Dominique Gombert, deputy head of the FO Justice union, spoke of "a desire to spread terror".
Up until late on Tuesday, 21 vehicles had been graffitied or set on fire, a police source said.
Most of the incidents were recorded overnight Monday to Tuesday.
The inscription "DDPF" featured at nearly all sites, except for the prison near Toulon, where assailants left the mysterious acronym "DDFM".
- 'Fundamental rights' -
A group calling itself "DDPF" on Telegram on Wednesday published a video showing a prison guard leaving a car, then shaky footage of a letter box, zooming in on the name on it.
The video, viewed by AFP before Telegram deleted it, ends with the letters "DDPF" against the backdrop of a car burning in front of a building at night. The account, created on Saturday, has more than 1,000 followers.
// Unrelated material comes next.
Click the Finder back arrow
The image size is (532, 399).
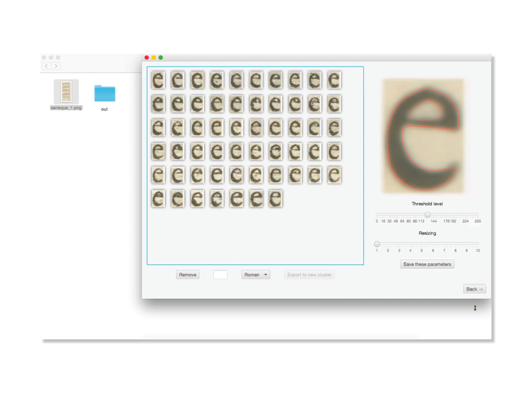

In a post on Sunday, the group described itself as "a movement dedicated to denouncing violations of fundamental rights that minister Gerald Darmanin intends to breach".
Darmanin told CNews he was seeking to crack down on "drug networks that continue to operate from prison cells".
"They order killings, launder money. They threaten police officers, judges, prison guards, and they escape," he added.
Assailants last year attacked a prison van carrying suspected drugs baron Mohamed Amra at a highway tollbooth, freeing him and killing two prison guards.
The International Prisons Observatory watchdog has criticised Darmanin's plan, saying it was based on a "security obsession" and included measures violating "human rights".